Eight men on Earth are current world champions in freestyle wrestling.

Two of them live and train in Columbus.

And both Kyle Snyder and Logan Stieber — former teammates at Ohio State — are in Paris with Team USA to put their titles on the line this weekend at the world championships.

Snyder, an OSU senior from Woodbine, Maryland, is the top seed in the 213-pound weight class after becoming the youngest in U.S. history at age 20 to win an Olympic gold medal last year in Rio de Janeiro.

Stieber, a four-time NCAA champion who graduated from OSU in 2015, earned his first world title in December. The Monroeville native enters this tournament seeded No. 2 at 134 pounds.

Much focus in wrestling has been on Snyder since September 2015 when he won gold at 19 in his first senior-level world championships.
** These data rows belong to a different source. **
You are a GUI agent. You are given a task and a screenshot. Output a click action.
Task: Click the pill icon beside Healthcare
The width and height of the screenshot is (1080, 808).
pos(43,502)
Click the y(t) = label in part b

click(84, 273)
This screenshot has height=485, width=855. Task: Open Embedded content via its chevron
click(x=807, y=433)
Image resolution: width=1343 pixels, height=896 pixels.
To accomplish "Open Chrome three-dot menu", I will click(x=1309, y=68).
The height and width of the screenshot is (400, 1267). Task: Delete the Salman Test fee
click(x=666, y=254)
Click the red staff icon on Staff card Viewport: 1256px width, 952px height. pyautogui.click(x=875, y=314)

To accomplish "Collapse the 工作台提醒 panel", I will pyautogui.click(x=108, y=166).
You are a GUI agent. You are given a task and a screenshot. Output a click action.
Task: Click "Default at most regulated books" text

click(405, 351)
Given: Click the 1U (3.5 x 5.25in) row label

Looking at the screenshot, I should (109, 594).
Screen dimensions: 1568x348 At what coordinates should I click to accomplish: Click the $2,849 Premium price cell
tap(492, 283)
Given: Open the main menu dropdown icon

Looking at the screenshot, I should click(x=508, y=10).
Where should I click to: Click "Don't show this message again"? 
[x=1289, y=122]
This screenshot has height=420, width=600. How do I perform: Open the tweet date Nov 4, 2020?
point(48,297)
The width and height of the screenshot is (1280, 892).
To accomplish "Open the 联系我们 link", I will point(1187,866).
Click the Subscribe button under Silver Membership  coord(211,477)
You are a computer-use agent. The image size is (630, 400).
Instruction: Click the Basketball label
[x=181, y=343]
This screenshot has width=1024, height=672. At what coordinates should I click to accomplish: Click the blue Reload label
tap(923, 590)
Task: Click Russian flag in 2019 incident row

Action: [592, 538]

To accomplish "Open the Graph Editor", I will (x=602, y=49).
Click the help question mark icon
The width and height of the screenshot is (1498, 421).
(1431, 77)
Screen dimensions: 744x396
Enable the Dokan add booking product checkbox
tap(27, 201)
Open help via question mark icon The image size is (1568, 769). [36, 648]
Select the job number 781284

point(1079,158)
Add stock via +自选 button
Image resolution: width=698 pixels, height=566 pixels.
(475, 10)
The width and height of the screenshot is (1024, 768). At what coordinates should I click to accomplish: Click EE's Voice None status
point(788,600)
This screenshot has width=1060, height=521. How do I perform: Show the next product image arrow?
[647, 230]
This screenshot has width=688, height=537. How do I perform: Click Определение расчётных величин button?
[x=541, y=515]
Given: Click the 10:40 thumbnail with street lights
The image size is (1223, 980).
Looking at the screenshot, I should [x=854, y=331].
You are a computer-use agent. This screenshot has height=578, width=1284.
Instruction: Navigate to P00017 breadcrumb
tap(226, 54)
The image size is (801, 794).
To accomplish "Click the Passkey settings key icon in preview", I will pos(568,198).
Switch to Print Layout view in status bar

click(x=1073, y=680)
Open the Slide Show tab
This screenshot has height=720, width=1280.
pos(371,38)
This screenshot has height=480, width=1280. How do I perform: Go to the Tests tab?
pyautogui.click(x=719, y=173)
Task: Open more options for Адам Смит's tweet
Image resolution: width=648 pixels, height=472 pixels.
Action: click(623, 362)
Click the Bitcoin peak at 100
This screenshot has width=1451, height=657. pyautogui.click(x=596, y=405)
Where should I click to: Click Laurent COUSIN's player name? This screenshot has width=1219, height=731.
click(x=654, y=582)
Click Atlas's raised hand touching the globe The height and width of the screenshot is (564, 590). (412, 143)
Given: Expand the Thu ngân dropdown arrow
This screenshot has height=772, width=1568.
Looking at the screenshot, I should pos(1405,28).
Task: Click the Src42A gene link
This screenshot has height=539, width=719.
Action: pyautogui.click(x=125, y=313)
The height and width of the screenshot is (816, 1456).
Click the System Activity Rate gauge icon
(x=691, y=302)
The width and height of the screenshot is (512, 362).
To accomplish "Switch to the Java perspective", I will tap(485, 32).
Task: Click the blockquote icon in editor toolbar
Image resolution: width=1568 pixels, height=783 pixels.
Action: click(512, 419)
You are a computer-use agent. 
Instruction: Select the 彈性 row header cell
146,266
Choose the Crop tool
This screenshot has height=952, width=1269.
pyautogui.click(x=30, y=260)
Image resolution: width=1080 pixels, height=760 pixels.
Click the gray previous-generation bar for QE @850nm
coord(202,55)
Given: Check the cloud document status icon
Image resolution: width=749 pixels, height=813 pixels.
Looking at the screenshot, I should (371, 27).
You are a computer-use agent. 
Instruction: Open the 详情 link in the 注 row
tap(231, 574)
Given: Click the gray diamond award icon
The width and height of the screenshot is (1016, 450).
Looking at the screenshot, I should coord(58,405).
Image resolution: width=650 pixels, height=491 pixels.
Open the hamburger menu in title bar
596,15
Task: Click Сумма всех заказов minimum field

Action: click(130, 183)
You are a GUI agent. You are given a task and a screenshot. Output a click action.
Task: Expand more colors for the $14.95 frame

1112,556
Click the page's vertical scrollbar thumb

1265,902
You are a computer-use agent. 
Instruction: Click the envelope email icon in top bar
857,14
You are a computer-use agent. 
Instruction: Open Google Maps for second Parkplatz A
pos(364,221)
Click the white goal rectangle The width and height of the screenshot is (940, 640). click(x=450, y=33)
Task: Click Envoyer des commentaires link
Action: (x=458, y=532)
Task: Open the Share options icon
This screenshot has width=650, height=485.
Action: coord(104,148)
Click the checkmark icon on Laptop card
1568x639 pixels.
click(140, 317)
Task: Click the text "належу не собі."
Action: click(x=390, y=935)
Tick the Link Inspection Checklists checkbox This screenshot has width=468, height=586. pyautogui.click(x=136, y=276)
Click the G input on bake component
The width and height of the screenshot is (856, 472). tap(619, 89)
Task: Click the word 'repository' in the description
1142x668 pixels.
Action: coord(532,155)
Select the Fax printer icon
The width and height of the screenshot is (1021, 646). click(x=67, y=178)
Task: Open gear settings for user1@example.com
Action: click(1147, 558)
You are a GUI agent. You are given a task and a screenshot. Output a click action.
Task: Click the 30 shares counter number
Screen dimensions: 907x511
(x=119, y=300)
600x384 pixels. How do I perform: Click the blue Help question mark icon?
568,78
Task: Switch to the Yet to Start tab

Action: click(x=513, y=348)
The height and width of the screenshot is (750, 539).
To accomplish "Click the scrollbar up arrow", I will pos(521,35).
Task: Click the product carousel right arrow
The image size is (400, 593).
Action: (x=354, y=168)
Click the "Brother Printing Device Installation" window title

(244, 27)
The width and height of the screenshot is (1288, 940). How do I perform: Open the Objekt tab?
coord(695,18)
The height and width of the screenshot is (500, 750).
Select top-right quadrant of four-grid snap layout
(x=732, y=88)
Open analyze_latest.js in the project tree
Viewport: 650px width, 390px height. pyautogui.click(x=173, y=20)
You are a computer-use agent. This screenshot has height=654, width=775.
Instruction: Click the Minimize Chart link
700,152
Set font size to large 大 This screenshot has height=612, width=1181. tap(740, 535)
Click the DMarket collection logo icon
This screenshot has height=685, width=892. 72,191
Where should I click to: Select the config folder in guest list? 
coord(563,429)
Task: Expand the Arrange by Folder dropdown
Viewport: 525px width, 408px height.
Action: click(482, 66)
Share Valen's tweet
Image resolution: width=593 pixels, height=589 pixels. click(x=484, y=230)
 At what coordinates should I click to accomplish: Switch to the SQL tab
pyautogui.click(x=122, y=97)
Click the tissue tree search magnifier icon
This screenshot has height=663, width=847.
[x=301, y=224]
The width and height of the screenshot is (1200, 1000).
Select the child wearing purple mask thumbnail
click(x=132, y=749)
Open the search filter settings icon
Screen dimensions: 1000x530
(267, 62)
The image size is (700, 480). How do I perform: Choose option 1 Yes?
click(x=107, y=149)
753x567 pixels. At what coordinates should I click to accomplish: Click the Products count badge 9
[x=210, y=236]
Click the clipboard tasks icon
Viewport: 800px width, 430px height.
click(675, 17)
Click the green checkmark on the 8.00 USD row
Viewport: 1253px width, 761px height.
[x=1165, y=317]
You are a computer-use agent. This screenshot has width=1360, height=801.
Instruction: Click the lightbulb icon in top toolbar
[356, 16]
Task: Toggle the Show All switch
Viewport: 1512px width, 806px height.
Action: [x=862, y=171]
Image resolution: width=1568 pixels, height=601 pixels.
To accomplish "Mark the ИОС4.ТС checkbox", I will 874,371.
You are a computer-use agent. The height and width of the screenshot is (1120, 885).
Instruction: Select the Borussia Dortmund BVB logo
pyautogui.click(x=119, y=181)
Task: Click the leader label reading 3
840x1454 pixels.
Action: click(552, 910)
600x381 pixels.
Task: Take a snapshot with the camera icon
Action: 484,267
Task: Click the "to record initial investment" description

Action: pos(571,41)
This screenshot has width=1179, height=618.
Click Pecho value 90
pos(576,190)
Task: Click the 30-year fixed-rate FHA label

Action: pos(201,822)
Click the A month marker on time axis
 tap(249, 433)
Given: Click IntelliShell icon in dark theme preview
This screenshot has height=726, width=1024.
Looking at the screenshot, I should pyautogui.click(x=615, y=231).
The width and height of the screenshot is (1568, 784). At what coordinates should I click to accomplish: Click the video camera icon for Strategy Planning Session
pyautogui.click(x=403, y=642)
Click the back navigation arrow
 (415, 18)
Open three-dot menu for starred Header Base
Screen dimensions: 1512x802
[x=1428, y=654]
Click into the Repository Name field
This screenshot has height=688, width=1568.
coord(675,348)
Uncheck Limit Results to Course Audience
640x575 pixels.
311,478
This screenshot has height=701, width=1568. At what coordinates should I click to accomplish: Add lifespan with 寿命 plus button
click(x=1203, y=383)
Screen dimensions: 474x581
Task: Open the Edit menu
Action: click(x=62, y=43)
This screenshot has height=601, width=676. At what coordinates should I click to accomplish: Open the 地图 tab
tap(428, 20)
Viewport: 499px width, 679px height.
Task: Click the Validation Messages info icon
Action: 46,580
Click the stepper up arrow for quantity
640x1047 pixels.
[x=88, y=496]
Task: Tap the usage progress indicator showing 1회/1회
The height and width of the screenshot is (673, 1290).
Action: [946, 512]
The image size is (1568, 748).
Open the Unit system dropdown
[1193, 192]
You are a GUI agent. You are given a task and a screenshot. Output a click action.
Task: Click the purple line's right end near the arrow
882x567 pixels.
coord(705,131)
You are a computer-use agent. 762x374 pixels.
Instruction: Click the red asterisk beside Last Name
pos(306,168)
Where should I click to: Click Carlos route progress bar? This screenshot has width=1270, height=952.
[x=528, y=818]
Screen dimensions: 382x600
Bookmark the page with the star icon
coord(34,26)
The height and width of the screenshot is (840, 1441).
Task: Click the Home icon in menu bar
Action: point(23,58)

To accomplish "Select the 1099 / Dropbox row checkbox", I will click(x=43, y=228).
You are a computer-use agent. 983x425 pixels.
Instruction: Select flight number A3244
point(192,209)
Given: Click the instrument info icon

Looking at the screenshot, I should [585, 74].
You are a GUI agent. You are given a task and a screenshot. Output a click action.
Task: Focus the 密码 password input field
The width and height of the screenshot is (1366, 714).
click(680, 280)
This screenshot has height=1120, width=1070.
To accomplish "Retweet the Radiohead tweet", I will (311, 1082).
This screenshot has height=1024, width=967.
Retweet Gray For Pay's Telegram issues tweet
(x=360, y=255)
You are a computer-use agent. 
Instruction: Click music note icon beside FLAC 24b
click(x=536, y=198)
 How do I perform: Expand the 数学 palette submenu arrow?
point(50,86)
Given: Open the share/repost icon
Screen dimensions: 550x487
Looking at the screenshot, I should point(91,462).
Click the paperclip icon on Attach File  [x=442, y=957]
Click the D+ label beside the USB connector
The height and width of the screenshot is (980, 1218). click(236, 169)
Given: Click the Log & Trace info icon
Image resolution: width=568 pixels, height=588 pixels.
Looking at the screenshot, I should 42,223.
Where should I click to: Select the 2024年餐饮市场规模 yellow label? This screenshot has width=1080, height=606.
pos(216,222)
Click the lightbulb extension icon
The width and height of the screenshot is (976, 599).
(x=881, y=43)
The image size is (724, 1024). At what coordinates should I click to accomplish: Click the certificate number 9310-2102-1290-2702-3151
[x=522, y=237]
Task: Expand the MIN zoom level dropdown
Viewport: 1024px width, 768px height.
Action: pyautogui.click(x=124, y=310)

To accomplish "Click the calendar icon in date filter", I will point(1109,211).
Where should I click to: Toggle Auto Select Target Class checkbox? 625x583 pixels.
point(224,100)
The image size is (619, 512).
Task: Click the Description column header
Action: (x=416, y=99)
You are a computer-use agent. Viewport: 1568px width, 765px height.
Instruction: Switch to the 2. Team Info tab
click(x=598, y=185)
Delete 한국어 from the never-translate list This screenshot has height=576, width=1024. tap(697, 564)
Two NCAA titles and Olympic glory followed, leaving Snyder to seek self-improvement as motivation.

Snyder has done so, saying he’s a better wrestler now than last summer at the Olympic. This year, he’s won gold at the Ivan Yarygin Grand Prix, Pan American Championships, and Grand Prix of Spain.

Despite all the achievements and accolades, Snyder is hungry for more victories when he takes the mat at 2 a.m. Eastern Time on Saturday.

“I feel great,” said Snyder, who plans to compete for the Buckeyes this season. “I’m excited to compete. Mentally, I feel I’m in a really good place. Physically, I’m there. Probably the biggest matchup of the world championships could potentially happen in my weight between me and the Russian.”

That wrestler is Abdulrashid Sadulaev, known as the “Russian Tank.” He’s undefeated since 2013, was a two-time world champion and Olympic gold medalist in Rio at 86 kilograms (190 pounds), but has moved up one weight class to take on Snyder. Both are 21.

“I welcome all challenges. No problem,” Snyder said. “I’m trying to be the best I can be. The best I can be will either beat him or lose to him. So we’ll see what happens.”

What’s expected to happen in Stieber’s lighter division is anyone’s guess.

“I probably have the most competitive weight class,” said Stieber, whose first match is set for 2 a.m. Eastern Time on Friday.

Top-seeded Vladimer Khinchegashvili of Georgia, the Olympic champion at 126 pounds, has moved up to Stieber’s weight class. So has Haji Aliyev of Azerbaijan, who earned Olympic bronze at 126 last summer after winning world titles at 134 in 2014 and ’15.

Stieber moved down to 134 kg to win his world title in December after failing to make the U.S. Olympic team last year at 143 pounds. He said he’s stronger at his new weight.